Work to complete. Take the data that sits below and write it out again exactly.

*** Opening Entries shown ***

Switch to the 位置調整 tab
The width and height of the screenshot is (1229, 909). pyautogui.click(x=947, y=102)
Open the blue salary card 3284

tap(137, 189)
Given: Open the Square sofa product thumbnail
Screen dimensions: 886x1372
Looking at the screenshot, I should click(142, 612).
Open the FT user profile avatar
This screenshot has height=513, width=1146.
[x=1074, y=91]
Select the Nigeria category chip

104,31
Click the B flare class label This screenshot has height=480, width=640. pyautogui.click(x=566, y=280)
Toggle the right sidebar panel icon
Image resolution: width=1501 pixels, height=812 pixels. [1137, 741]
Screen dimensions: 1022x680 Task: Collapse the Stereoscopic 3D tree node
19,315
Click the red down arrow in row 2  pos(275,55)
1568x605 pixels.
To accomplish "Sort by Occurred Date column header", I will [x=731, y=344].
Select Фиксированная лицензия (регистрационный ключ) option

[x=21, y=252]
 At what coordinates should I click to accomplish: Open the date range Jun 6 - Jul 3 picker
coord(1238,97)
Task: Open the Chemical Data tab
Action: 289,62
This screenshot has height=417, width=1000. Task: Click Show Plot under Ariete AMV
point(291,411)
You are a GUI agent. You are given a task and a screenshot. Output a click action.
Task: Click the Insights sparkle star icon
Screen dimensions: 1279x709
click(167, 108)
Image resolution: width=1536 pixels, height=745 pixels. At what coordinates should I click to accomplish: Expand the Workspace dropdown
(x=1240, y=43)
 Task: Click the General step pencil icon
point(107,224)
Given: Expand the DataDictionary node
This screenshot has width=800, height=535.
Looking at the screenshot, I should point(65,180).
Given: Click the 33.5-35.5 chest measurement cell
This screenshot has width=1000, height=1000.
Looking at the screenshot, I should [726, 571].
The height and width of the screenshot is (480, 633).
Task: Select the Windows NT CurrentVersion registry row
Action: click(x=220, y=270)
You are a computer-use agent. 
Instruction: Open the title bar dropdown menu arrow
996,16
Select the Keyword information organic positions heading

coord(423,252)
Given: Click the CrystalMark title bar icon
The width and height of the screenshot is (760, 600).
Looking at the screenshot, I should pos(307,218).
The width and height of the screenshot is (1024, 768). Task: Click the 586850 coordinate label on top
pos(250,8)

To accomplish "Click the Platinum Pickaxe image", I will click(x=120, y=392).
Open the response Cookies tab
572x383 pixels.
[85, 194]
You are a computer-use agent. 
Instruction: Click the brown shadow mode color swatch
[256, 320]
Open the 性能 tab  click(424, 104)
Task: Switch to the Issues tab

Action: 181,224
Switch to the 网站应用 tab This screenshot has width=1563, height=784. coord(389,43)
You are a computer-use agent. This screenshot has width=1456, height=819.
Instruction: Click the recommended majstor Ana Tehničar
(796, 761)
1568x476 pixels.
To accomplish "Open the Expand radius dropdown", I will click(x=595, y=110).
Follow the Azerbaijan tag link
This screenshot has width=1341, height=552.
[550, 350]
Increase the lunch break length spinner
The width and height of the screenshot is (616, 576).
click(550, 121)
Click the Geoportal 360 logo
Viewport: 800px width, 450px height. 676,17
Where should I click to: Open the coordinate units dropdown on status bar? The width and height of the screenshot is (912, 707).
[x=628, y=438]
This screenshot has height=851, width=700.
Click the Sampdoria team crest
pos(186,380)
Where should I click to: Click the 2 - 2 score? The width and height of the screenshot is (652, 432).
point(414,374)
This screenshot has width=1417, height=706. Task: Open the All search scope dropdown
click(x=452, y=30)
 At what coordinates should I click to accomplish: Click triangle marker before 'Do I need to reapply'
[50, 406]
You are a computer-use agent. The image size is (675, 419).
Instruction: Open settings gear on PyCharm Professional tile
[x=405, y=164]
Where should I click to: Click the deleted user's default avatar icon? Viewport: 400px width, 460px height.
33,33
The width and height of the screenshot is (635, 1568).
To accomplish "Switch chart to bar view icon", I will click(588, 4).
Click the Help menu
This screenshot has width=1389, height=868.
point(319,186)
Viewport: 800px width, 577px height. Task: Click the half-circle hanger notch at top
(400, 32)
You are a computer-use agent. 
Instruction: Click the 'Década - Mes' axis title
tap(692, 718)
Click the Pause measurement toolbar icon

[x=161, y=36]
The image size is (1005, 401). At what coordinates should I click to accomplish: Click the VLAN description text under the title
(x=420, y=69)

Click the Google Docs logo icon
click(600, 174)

*** Closing Entries shown ***

Worked solution.
Switch to the 位置調整 tab
The width and height of the screenshot is (1229, 909). pyautogui.click(x=947, y=102)
Open the blue salary card 3284

tap(137, 189)
Given: Open the Square sofa product thumbnail
Screen dimensions: 886x1372
Looking at the screenshot, I should click(142, 612).
Open the FT user profile avatar
This screenshot has height=513, width=1146.
[x=1074, y=91]
Select the Nigeria category chip

104,31
Click the B flare class label This screenshot has height=480, width=640. pyautogui.click(x=566, y=280)
Toggle the right sidebar panel icon
Image resolution: width=1501 pixels, height=812 pixels. [1137, 741]
Screen dimensions: 1022x680 Task: Collapse the Stereoscopic 3D tree node
19,315
Click the red down arrow in row 2  pos(275,55)
1568x605 pixels.
To accomplish "Sort by Occurred Date column header", I will [x=731, y=344].
Select Фиксированная лицензия (регистрационный ключ) option

[x=21, y=252]
 At what coordinates should I click to accomplish: Open the date range Jun 6 - Jul 3 picker
coord(1238,97)
Task: Open the Chemical Data tab
Action: 289,62
This screenshot has height=417, width=1000. Task: Click Show Plot under Ariete AMV
point(291,411)
You are a GUI agent. You are given a task and a screenshot. Output a click action.
Task: Click the Insights sparkle star icon
Screen dimensions: 1279x709
click(167, 108)
Image resolution: width=1536 pixels, height=745 pixels. At what coordinates should I click to accomplish: Expand the Workspace dropdown
(x=1240, y=43)
 Task: Click the General step pencil icon
point(107,224)
Given: Expand the DataDictionary node
This screenshot has width=800, height=535.
Looking at the screenshot, I should point(65,180).
Given: Click the 33.5-35.5 chest measurement cell
This screenshot has width=1000, height=1000.
Looking at the screenshot, I should [726, 571].
The height and width of the screenshot is (480, 633).
Task: Select the Windows NT CurrentVersion registry row
Action: click(x=220, y=270)
You are a computer-use agent. 
Instruction: Open the title bar dropdown menu arrow
996,16
Select the Keyword information organic positions heading

coord(423,252)
Given: Click the CrystalMark title bar icon
The width and height of the screenshot is (760, 600).
Looking at the screenshot, I should pos(307,218).
The width and height of the screenshot is (1024, 768). Task: Click the 586850 coordinate label on top
pos(250,8)

To accomplish "Click the Platinum Pickaxe image", I will click(x=120, y=392).
Open the response Cookies tab
572x383 pixels.
[85, 194]
You are a computer-use agent. 
Instruction: Click the brown shadow mode color swatch
[256, 320]
Open the 性能 tab  click(424, 104)
Task: Switch to the Issues tab

Action: 181,224
Switch to the 网站应用 tab This screenshot has width=1563, height=784. coord(389,43)
You are a computer-use agent. This screenshot has width=1456, height=819.
Instruction: Click the recommended majstor Ana Tehničar
(796, 761)
1568x476 pixels.
To accomplish "Open the Expand radius dropdown", I will click(x=595, y=110).
Follow the Azerbaijan tag link
This screenshot has width=1341, height=552.
[550, 350]
Increase the lunch break length spinner
The width and height of the screenshot is (616, 576).
click(550, 121)
Click the Geoportal 360 logo
Viewport: 800px width, 450px height. 676,17
Where should I click to: Open the coordinate units dropdown on status bar? The width and height of the screenshot is (912, 707).
[x=628, y=438]
This screenshot has height=851, width=700.
Click the Sampdoria team crest
pos(186,380)
Where should I click to: Click the 2 - 2 score? The width and height of the screenshot is (652, 432).
point(414,374)
This screenshot has width=1417, height=706. Task: Open the All search scope dropdown
click(x=452, y=30)
 At what coordinates should I click to accomplish: Click triangle marker before 'Do I need to reapply'
[50, 406]
You are a computer-use agent. The image size is (675, 419).
Instruction: Open settings gear on PyCharm Professional tile
[x=405, y=164]
Where should I click to: Click the deleted user's default avatar icon? Viewport: 400px width, 460px height.
33,33
The width and height of the screenshot is (635, 1568).
To accomplish "Switch chart to bar view icon", I will click(588, 4).
Click the Help menu
This screenshot has width=1389, height=868.
point(319,186)
Viewport: 800px width, 577px height. Task: Click the half-circle hanger notch at top
(400, 32)
You are a computer-use agent. 
Instruction: Click the 'Década - Mes' axis title
tap(692, 718)
Click the Pause measurement toolbar icon

[x=161, y=36]
The image size is (1005, 401). At what coordinates should I click to accomplish: Click the VLAN description text under the title
(x=420, y=69)

Click the Google Docs logo icon
click(600, 174)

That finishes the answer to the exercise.